Pixel coordinate grounding data
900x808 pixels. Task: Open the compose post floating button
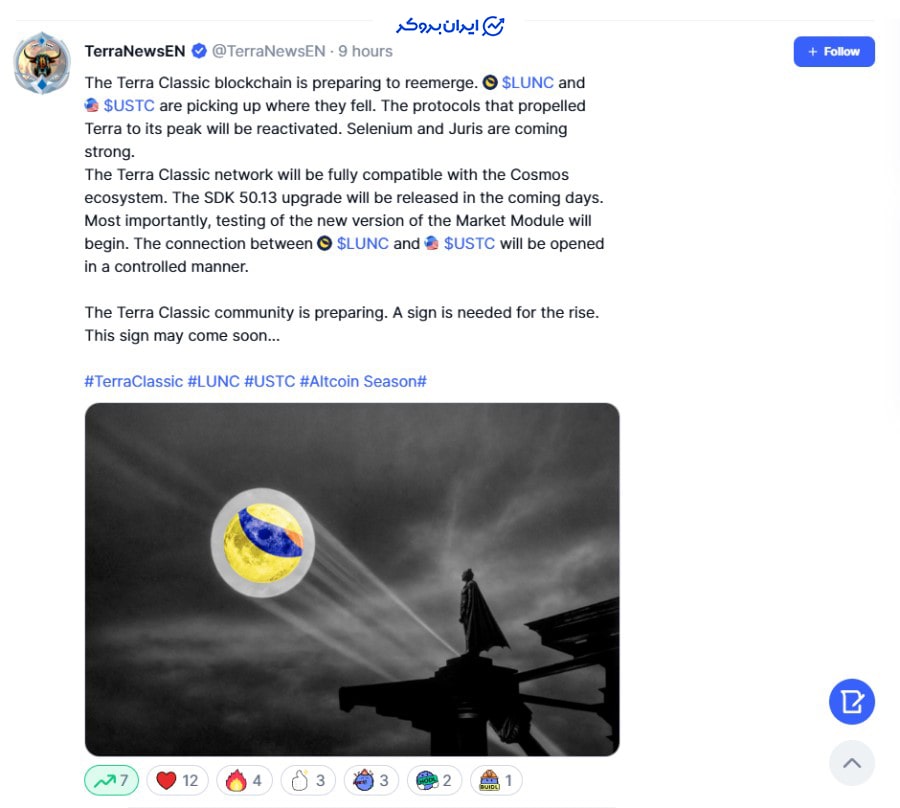(851, 702)
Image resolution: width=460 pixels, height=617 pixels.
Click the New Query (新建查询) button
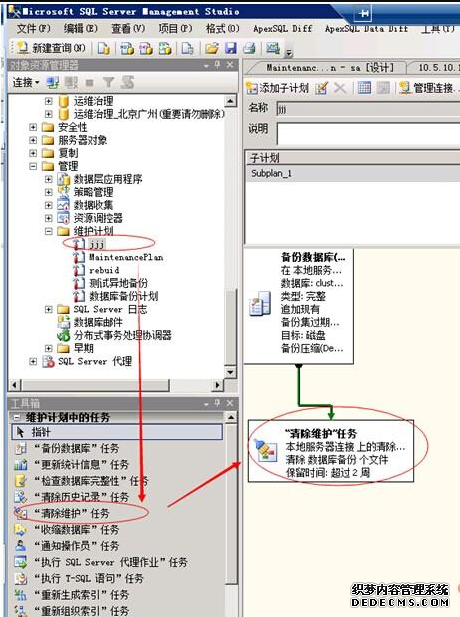pos(51,48)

• _What you are asked to do_: Each record above should be retyped exactly, with no pictures carried over.

• _Exercise result_:
900x808 pixels. Task: Open the compose post floating button
(851, 702)
Image resolution: width=460 pixels, height=617 pixels.
Click the New Query (新建查询) button
pos(51,48)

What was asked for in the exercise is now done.